Great, thanks for reporting, testing and feedback.
You may use pacmd list-sink-inputs
command on the PA server machine to get the current list of streams from PulseAudio. If these zombie streams are there, it means PulseAudio haven't noticed that they are gone. If they are not there, it's probably a fault on the volume control app side.
Seems then that PA is not seeing that they are gone. So would you suggest a bug report to PA upstream, or is there something about the way the streams are opened, that keeps them for ever?
[baz@leno ~]$ pacmd list-sink-inputs
5 sink input(s) available.
index: 0
driver:
media.name = "AirbandLeno"
application.name = "rtl_airband"
native-protocol.peer = "TCP/IP client from 192.168.1.96:37514"
native-protocol.version = "32"
application.process.id = "22992"
application.process.user = "root"
application.process.host = "raspberrypi"
application.process.binary = "rtl_airband"
application.language = "C"
application.process.machine_id = "41b2082c495a49eb98535e0841ee519c"
module-stream-restore.id = "sink-input-by-application-name:rtl_airband"
index: 7
driver:
Streams are carried over plain TCP connections. When you hibernate the server, the client (rtl_airband) detects stream latency increasing and eventually exceeding the threshold, which causes it to close the connection to PA server and try again. However the FIN packets closing the connection will not make it to the server, because it's hibernated, so after you wake up the server, it will still think the connection is open and PA server will attempt to continue reading from it. But it's not possible to detect TCP peer death only by reading from the socket (it looks like the client is not sending anything). TCP keepalives would have to be enabled on the connection to make this possible, however PA does not seem to utilize keepalives on TCP connections with clients. So the socket on the server will probably hang indefinitely.

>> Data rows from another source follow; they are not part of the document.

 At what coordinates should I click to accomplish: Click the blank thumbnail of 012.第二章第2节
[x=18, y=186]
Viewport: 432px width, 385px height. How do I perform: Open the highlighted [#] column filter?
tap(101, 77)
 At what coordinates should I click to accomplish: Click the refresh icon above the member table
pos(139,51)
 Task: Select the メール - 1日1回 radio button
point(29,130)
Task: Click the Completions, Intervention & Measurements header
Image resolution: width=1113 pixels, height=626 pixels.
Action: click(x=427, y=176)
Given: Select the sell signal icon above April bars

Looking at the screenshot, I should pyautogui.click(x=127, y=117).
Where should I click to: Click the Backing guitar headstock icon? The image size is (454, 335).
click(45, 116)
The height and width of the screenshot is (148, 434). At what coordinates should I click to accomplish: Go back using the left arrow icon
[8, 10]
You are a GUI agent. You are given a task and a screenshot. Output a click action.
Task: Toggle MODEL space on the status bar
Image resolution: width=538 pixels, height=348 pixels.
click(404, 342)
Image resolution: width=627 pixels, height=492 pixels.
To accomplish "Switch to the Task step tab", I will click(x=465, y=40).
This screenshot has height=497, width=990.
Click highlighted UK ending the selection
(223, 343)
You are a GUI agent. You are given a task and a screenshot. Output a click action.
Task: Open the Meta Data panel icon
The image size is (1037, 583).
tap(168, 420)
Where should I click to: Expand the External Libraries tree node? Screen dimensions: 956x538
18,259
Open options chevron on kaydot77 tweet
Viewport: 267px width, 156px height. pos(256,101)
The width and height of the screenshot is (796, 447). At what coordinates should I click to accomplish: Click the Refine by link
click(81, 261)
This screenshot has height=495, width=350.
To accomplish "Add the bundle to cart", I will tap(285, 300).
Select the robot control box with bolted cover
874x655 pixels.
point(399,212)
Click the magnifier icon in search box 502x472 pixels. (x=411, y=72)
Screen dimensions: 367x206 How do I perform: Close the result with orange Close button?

I don't know if there is a good solution to this case, nor I'm even sure if the above is correct int the PA context. You may want to ask a question on PA mailing list or file them an issue - at least you will know for sure.
Fix for the PA assertion issue released in version 3.0.0.
As far as the original issue is concerned - the example service file does not force a restart of rtl_airband on crash, however it's just a config file, so anybody is free to customize it to suit his/her needs.
Closing.
For your reference I have reported the suspend/resume issue with pulseaudio upstream here: https://bugs.freedesktop.org/show_bug.cgi?id=104994
First, thanks for working on this project and great work.
Current systemd service file doesn't restart service on crash, it contains
Restart=no
- https://github.com/szpajder/RTLSDR-Airband/blob/master/init.d/rtl_airband.service.I assume this way done to avoid going in a restart loop in case service quite due to an invalid configuration file (this could be prevented by setting
StartLimitBurst
andStartLimitIntervalSec
option.)I think it would still make sense to restart service on crash, because there scenarios where service crashes and restart brings it back up without any other interaction needed.
For example, from my log file:
This happens quite often and simply restarting the service brings it back up and solves the problem (
Restart=on-failure
in systemd service file).